Sempre riassumendo, tutto ciò è però soltanto l'inizio. L'esplorazione della casa è a sua volta un contenitore di storie che riguardano la problematica relazione del fotoreporter con sua moglie Karen e, più in generale, con i profondi e mutevoli abissi della psiche femminile, con quel pozzo ancestrale che è «la ragazza delle ragazze», la mamma. L'intrico e la complessità dei vari piani narrativi sono tali che il lettore rischia di trovarsi nella stessa situazione dei personaggi del romanzo, irrimediabilmente smarrito. Il romanzo Casa di foglie somiglia infatti terribilmente alla casa di foglie di cui racconta: anch'esso è un corpo vivo che seduce e minaccia al contempo, un buco nero che prima ti accoglie e poi ti fagocita.

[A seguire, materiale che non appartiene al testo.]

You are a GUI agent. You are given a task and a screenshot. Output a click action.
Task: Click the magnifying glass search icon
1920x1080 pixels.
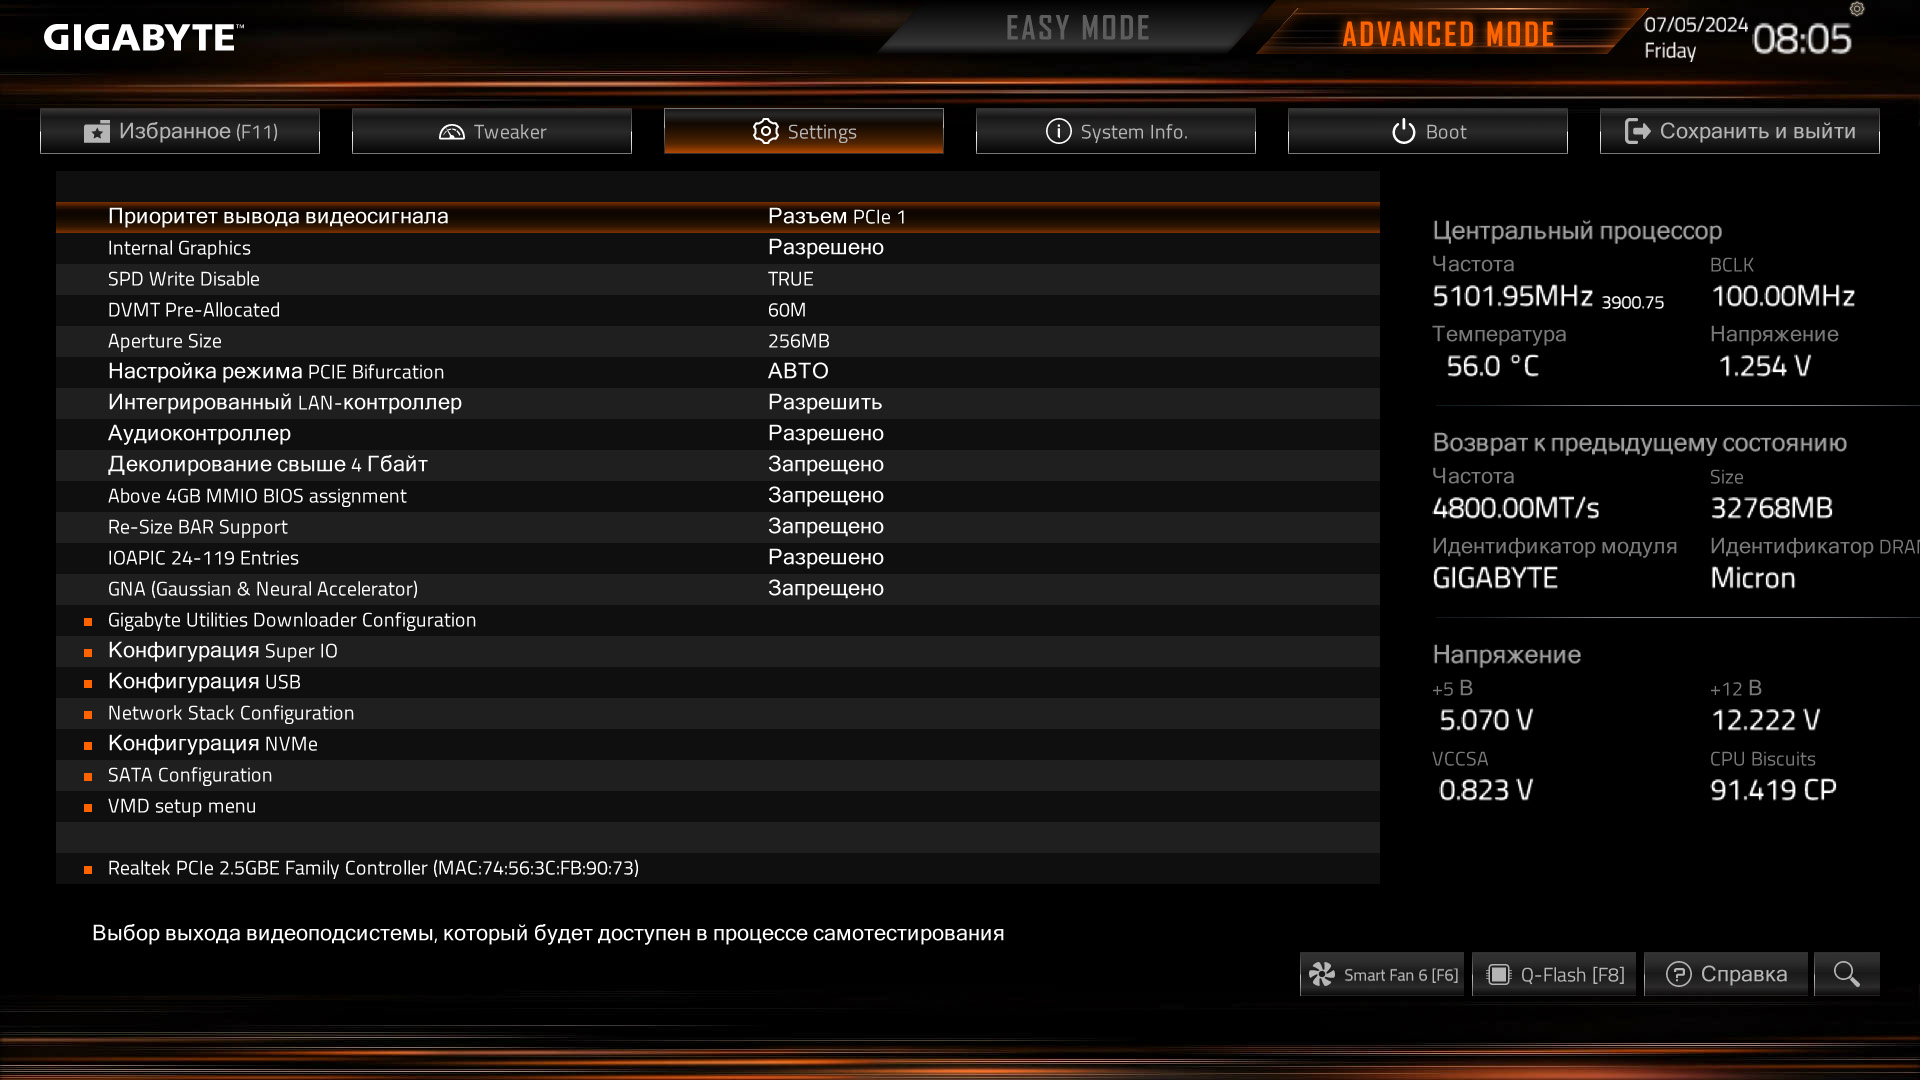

Dei fantasmi non si può fare a meno
È attorno a due ingredienti fin troppo triti - il ritrovamento di un manoscritto e la casa stregata - che Mark Danielewski ha costruito il suo edificio letterario dove la distinzione tra scrittura e lettura, tra l'atto di inventare storie e quello di crederci, viene ridotta al minimo se non addirittura ribaltata. Il confine tra il mondo interno al romanzo e quello esterno è labile, costituito da una sorta di specchio magnetico che riflette soltanto il lato mostruoso delle cose e delle persone, reali o fittizie che siano. Analogamente al Lunar Park di Ellis, la Casa di foglie di Danielewski riporta la forma romanzesca alle sue origini più oscure e paurose, al suo cuore rivelatore, ai fantasmi che infestato la fantasie degli scrittori e dei loro lettori. Fantasmi che a volte possono essere i nostri padri e altre volte le nostre madri, ma che fantasmi comunque sono e rimangono. Perché sono proprio loro, i fantasmi, l'ingrediente di cui ogni romanzo non può fare assolutamente a meno. Perché alla resa dei conti, per un verso o per l'altro, qualunque cosa racconti e comunque la racconti, ogni romanzo è e sempre rimarrà un romanzo dell'orrore.